Eight? That's pushing the envelope, that is...in fact, that's pushing the envelope, shoving the stamp and head-butting the S.W.A.L.K label into the middle of next week.

With middle son Benedict in tow, we arrived 10 minutes earlier than I'd normally 'rock up' to find that Ben, John, Bill and Anne had decided to dispense with a 'wait for Tony' filler and squeezed themselves into the Euro-corset/enormous blonde plaits of Opera. I don't know much about this game, but I do know (after copping a quick shuftie at the layout) that it all looks very purple. And flat. And mauve, with more purple/red accents.

Dragging the unallocated pair of Steve (Mr Anne) and Sam to our table, we broke out Benedict's pride and joy Busstop: The Boardgame - I bought this for him from Essen Spiel a couple of years ago complete with the designers glyphic signature in the lid. It's a quick, fun little filler - blind bid your way into a position on a central board where you will collect between 1 and 4 passengers (of five types) to load into buses. When a bus is full, you send it off to your score pile and it empties ready for the next lot. Buses only like one TYPE of passenger, so you'll often have to store collected punters in bus queue which, naturally, only empties into the vehicles in a strict front-to-back order (absolutely NO queue-jumping allowed!). Somewhat disturbingly, you will often find yourself remarking: 'I really need a schoolgirl' or 'I want that young boy!' or 'I need to take that businessman, roughly, from behind'*. The colourful tiles are quite sturdy but oddly slippery - one always needs to 'check under the table' after a session in case the non-replaceable bits have done a runner!

**Written instruction 1:** Translate this sentence from the game-night passage into Spanish: "When a bus is full, you send it off to your score pile and it empties ready for the next lot."
**Written instruction 2:** Transcribe the part of the game-night passage that opens with the words containing "Eight? That's pushing" and closes with "of next week.".
The stored lines after this point are separate from the game-night passage.

Stored data:
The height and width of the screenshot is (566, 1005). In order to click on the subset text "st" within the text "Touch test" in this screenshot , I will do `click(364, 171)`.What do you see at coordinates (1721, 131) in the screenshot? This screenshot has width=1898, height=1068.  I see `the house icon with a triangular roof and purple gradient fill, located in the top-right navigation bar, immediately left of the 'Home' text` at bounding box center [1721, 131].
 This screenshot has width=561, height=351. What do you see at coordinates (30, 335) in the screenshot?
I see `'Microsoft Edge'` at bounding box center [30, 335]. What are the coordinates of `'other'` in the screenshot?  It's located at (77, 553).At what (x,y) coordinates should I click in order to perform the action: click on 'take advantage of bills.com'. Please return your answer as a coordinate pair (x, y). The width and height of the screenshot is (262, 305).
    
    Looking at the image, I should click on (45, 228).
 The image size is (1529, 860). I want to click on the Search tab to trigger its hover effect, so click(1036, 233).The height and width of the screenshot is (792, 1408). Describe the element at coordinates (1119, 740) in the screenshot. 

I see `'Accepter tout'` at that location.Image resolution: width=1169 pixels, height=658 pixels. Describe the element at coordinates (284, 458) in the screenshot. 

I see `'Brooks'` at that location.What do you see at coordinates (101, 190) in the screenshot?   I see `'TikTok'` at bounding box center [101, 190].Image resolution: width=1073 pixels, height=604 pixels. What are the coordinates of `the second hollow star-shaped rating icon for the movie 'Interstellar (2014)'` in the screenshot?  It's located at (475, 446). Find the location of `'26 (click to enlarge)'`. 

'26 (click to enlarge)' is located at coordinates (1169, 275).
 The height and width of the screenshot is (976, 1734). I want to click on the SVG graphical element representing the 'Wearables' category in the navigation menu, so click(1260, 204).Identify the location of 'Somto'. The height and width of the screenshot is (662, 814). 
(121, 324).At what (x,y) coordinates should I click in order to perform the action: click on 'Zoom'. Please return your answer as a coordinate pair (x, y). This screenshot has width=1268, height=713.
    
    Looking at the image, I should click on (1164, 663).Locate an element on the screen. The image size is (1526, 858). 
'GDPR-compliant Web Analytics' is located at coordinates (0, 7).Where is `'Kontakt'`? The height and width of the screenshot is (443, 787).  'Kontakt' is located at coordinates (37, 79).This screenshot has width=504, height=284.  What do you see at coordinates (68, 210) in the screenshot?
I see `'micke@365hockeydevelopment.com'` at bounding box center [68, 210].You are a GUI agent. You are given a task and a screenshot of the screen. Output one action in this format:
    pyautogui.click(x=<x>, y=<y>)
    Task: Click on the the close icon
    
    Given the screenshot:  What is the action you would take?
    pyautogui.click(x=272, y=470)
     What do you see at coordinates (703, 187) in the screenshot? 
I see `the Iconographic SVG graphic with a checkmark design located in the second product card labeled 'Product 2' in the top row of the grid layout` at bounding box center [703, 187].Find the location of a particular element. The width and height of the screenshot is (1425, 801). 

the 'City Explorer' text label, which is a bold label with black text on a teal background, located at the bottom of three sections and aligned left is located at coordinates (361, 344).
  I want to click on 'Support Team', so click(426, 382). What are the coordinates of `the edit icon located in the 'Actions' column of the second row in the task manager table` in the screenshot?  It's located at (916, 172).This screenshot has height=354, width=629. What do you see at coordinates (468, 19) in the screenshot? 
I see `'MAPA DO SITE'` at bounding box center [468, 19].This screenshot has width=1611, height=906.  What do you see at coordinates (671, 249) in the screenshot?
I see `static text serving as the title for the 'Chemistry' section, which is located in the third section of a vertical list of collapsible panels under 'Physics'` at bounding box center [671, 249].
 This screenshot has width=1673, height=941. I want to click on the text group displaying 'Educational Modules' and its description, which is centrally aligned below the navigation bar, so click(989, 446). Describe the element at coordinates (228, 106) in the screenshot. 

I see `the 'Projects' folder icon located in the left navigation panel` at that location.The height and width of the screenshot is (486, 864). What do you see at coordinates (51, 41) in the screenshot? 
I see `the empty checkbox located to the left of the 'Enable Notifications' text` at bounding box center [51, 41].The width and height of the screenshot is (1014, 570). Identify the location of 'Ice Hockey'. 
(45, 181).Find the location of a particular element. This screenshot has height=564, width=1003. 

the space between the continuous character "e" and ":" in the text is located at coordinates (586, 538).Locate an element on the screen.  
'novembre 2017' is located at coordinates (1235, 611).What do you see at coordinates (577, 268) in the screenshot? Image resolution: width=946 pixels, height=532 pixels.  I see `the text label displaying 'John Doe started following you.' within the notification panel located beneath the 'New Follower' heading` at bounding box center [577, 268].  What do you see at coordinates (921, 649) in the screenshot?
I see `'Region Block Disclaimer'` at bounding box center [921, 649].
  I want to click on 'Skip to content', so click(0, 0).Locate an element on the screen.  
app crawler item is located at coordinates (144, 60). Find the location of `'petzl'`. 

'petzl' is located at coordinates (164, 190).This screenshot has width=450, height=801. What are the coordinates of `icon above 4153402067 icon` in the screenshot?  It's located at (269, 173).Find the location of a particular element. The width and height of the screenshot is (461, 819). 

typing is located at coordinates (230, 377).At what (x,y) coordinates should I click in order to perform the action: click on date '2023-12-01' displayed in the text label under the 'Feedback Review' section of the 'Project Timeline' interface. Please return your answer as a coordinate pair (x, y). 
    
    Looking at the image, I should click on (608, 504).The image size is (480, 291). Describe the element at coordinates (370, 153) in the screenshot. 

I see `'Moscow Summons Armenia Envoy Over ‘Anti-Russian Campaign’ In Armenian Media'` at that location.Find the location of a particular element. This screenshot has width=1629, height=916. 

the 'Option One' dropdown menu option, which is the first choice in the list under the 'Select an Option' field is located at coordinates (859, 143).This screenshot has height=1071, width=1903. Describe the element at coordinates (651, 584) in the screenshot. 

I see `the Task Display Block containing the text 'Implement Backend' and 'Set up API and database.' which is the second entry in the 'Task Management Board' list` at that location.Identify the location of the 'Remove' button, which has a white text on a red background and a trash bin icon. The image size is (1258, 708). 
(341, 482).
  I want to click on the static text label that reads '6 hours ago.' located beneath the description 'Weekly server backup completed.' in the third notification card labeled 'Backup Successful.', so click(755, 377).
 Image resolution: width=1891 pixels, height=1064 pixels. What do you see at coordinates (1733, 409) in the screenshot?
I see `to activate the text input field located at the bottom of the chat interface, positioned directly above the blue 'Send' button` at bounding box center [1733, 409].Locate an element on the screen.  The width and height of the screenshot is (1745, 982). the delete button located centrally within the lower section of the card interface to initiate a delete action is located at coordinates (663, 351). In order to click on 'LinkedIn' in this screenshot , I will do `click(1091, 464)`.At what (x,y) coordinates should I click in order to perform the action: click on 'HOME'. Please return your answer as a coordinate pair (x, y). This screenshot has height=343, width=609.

**Final answer 1:** Cuando un autobús está lleno, lo envías a tu pila de puntuación y se vacía, listo para el siguiente grupo.

**Final answer 2:**
Eight? That's pushing the envelope, that is...in fact, that's pushing the envelope, shoving the stamp and head-butting the S.W.A.L.K label into the middle of next week.